Petitioner next claims the Board erred in imposing certain conditions when granting him a conditional variance. On appeal from an order by an administrative agency, judicial review by this court, when the party with the burden of proof does not prevail below, is limited to a determination of whether or not constitutional rights were violated, an error of law was committed, or there was capricious disregard of competent evidence. Milbourne v. Pennsylvania Crime Victim’s Compensation Board, 82 Pa. Commonwealth Ct. 259, 475 A.2d 899 (1984). We conclude, after review, that the petitioner’s claim must be decided on *650the question whether the Board committed an error of law. Granting a conditional variance has been recognized as a proper function under the discretionary-powers of the Board. Petition of Dwyer, 486 Pa. 585, 406 A.2d 1355 (1979). More to the point, this Court has held that a conditional variance, requiring a smoke and heat detector system connected with the existing fire alarm system, was within the discretionary powers of the Board. Antrim Faith Baptist Church v. Industrial Board, 75 Pa. Commonwealth Ct. 61, 460 A. 2d 1228 (1983).

We therefore conclude that Mr. Righter must perform the condition to obtain the variance.
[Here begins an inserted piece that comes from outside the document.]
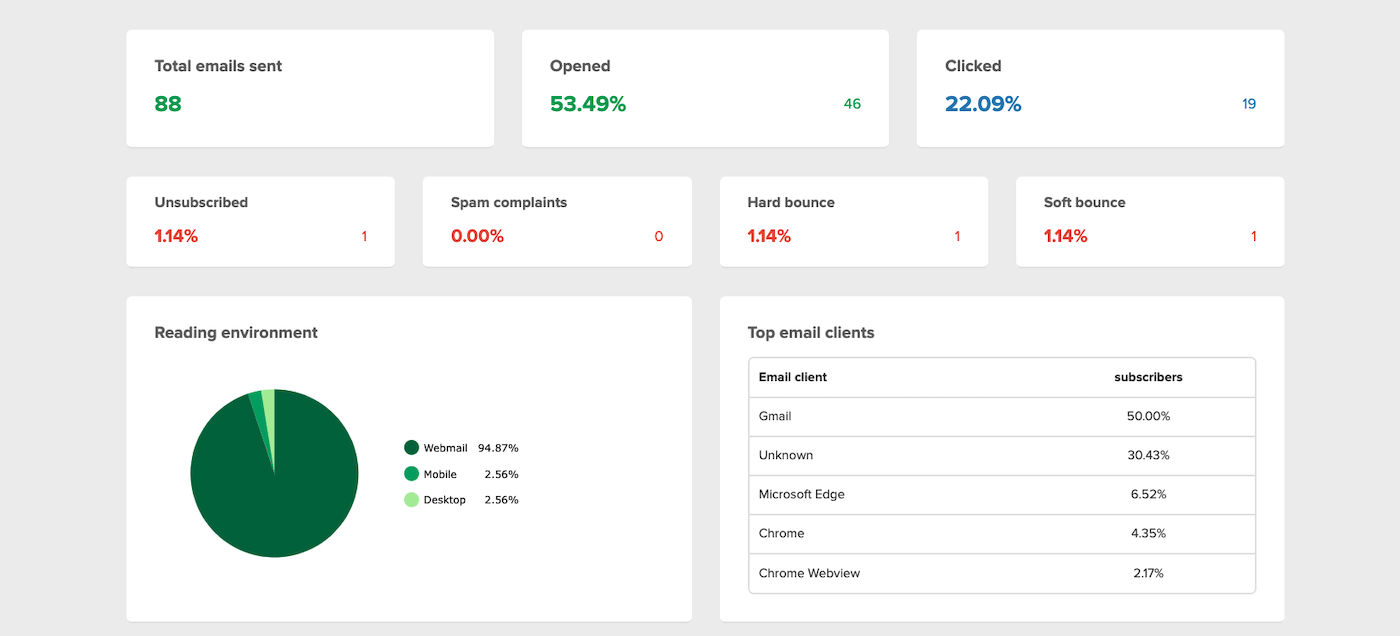This screenshot has height=636, width=1400.
Task: Select the Chrome Webview table row
Action: click(1001, 573)
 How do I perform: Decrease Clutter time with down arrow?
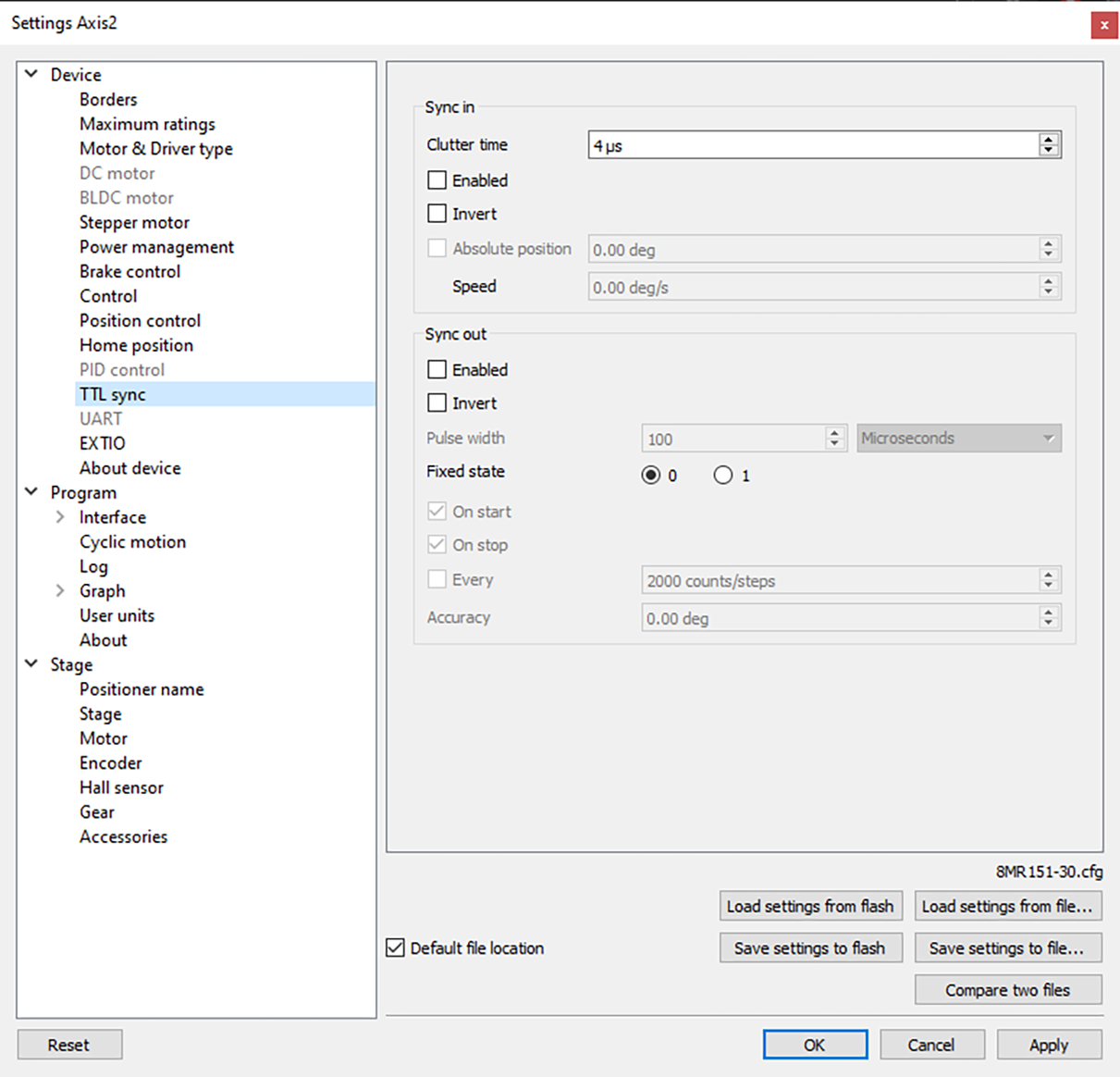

Should he find the condition unacceptable, he may comply with the original order of June 5, 1981.

In view of our disposition of this case, it is unnecessary to discuss respondent’s contention raised by a Motion to Dismiss that the petitioner’s claim is barred by his acquiescence in the proposals embodied in the Board’s order.

Affirmed.

Order

Now, January 8, 1985, the order of the Industrial Board of the Department of Labor and Industry, Commonwealth of Pennsylvania, dated on or about January 27, 1984, is affirmed.